Yates passed away yesterday from complications of Alzheimer’s. He was 82.

On the One Lap of America Facebook page, Brock Yates, Jr. posted, “Today, after suffering with Alzheimer’s for the last 12 years, my father finally succumbed. He touched many lives, but sadly no more.”

Born in Buffalo in 1933, Yates interest in automobiles and annoyance of the automobile industry compelled him to voice his opinions in print. Those columns led to a decades-long affiliation with Car & Driver.

No subject was off the table, and Yates carried the flag for a less corporate, less bureaucratic America. His free-wheeling vision of a life unburdened by red tape and regulations came across loud and clear in his writing, earning him the scorn of some environmentalists and safety advocates. It also won him a legion of loyal readers.

Ralph Nader? The man’s “a pain in the ass,” Yates wrote in 1971. The federally mandated 55 mile per hour speed limit? It “made criminals of us all,” he claimed at the time.

To protest the Nixon-era fuel-saving measure, Yates famously created the Cannonball Run, aka the Cannonball Baker Sea-to-Shining-Sea Memorial Trophy Dash. That hare-brained scheme — a cross-country race where only crossing the finish line mattered — earned him the scrutiny of lawmakers.

Brock won that first New York to Los Angeles sprint, piloting a Ferrari 365 GTB/4 Daytona with co-driver Dan Gurney of Formula One and LeMans fame. His book Cannonball! documented the “hopeless illegality” of the race, which he completed in 35 hours and 53 minutes. The last of the five Cannonball Runs took place in 1979.

ACTIONS TO TAKE -
1. Decide whether each statement below agrees with the obituary of Brock Yates above. For each, answer yes or no and quote the words from the obituary that settle it. (a) Yates was born in Buffalo. (b) Yates drove a Porsche in the first Cannonball Run. (c) Seven Cannonball Runs were held in all.
2. According to the obituary of Brock Yates above, how long did Yates take to finish the first Cannonball race?
3. Pick up the obituary of Brock Yates above after its final sentence, and write a further paragraph or two.

SOURCE DATA -
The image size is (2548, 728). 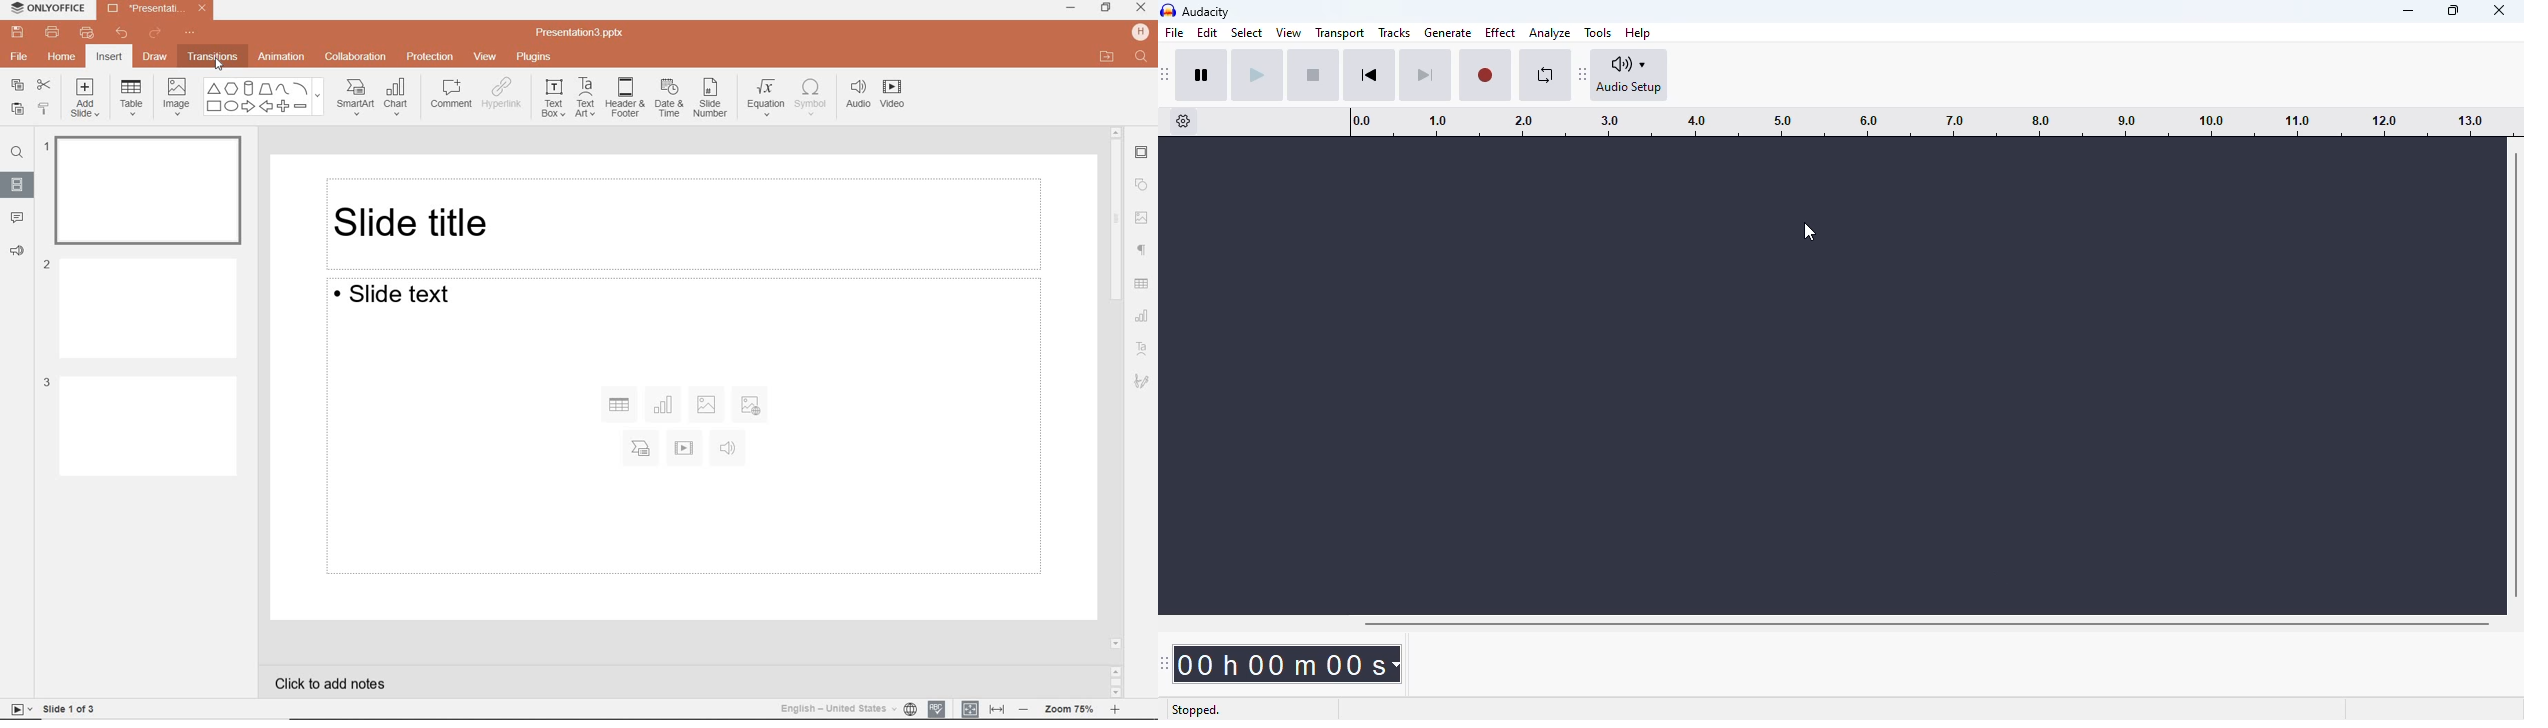 What do you see at coordinates (682, 428) in the screenshot?
I see `Slide Text` at bounding box center [682, 428].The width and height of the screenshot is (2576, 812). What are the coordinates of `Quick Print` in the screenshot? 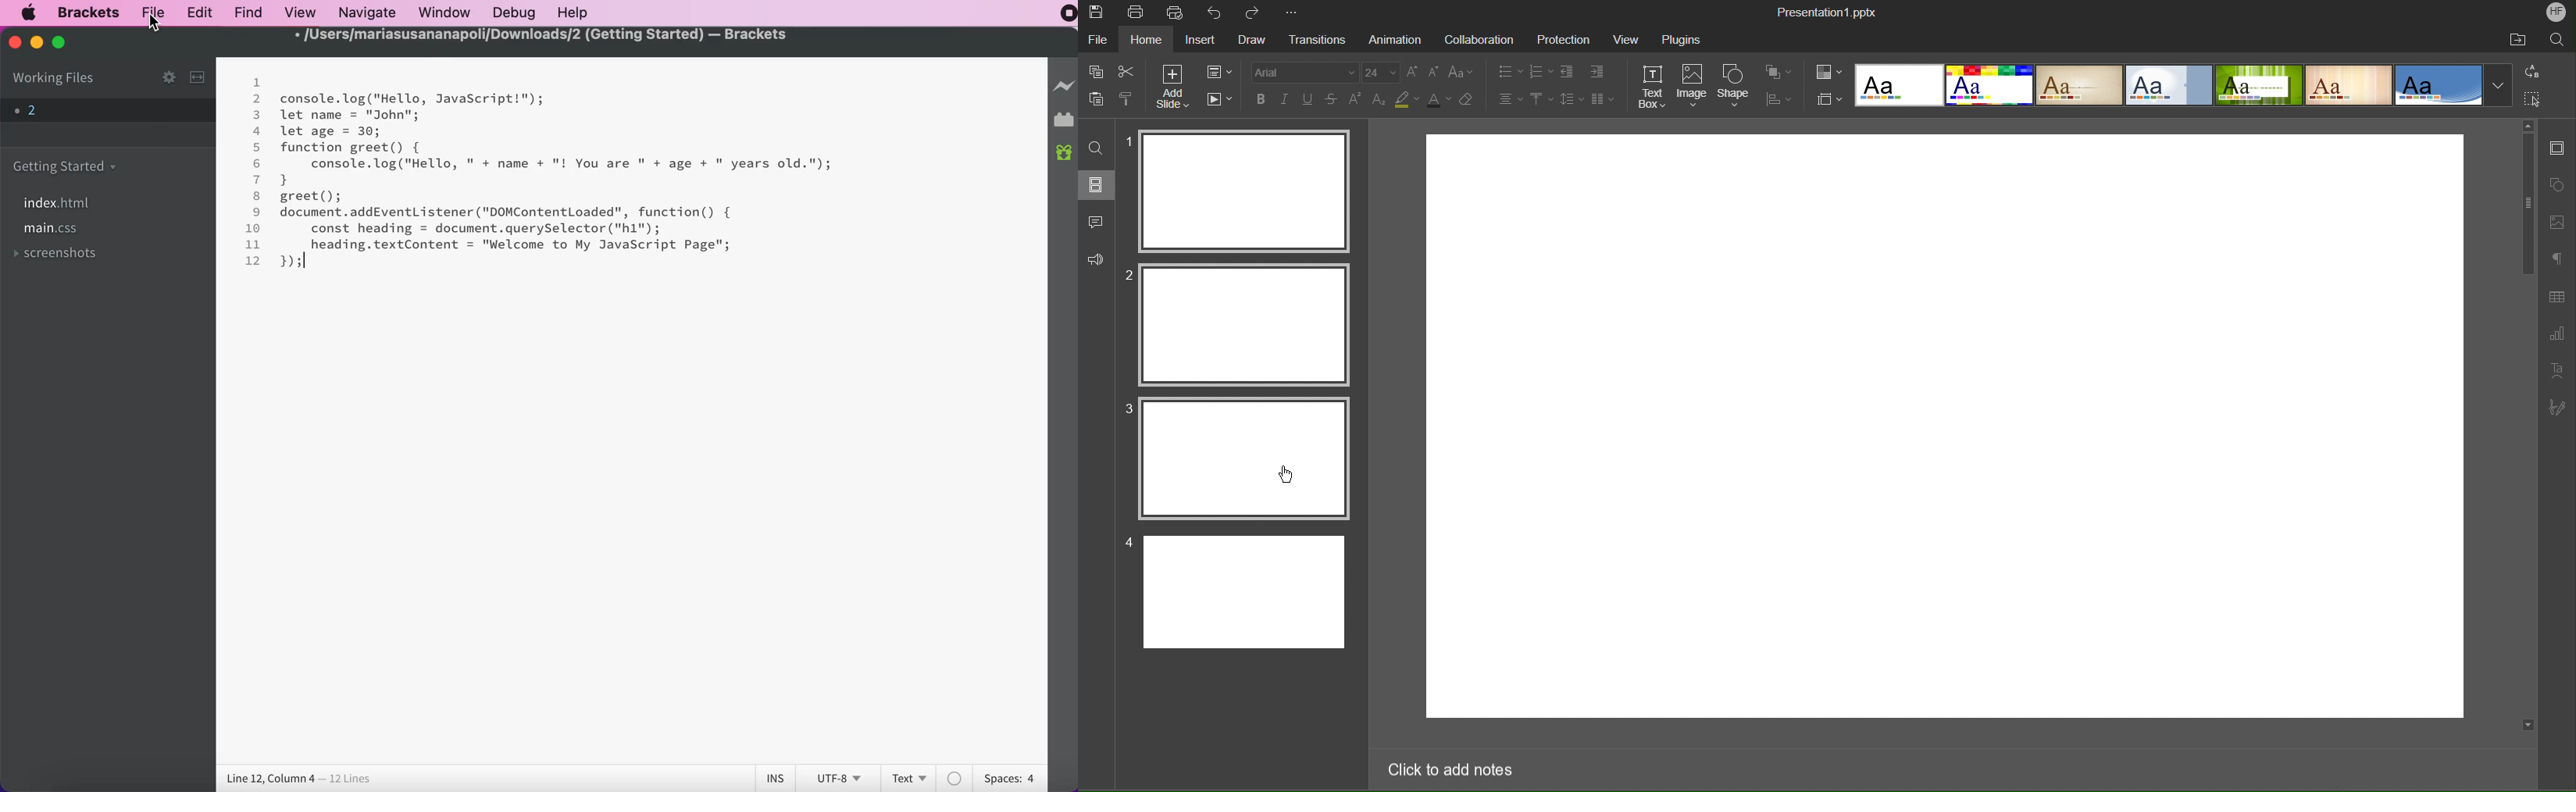 It's located at (1177, 13).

IN RESPONSE -
1.
(a) Yes: "Born in Buffalo in 1933"
(b) No: "piloting a Ferrari 365 GTB/4 Daytona"
(c) No: "The last of the five Cannonball Runs took place in 1979."

2. 35 hours and 53 minutes.

3.
(Later, realizing there were limits to luck and government patience, Yates turned his focus to One Lap of America. The constantly evolving event kicked off in 1984.)

Despite all the grumbling about “laws” and “safety,” the Cannonball Runs inspired millions. It was rebellious, daring, and strongly libertarian (before anyone used that word) — a big, raised middle finger to The Man. And, if the public couldn’t have the real thing, why not watch it on the big screen? Enter Yates’ brief movie career.

As a writer and producer, Yates penned Smokey and the Bandit II (1980), The Cannonball Run (1981) and Cannonball Run II (1984). He later brought that motoring nostalgia to the dining scene, opening the Cannonball Run Pub & Restaurant in Wyoming, New York.

Yates continued railing against the many scourges afflicting the auto industry and came aboard at TTAC for a series of editorials in 2008. The man was truly larger than life, inspiring countless gearheads and closet rebels through his writing. He will be missed.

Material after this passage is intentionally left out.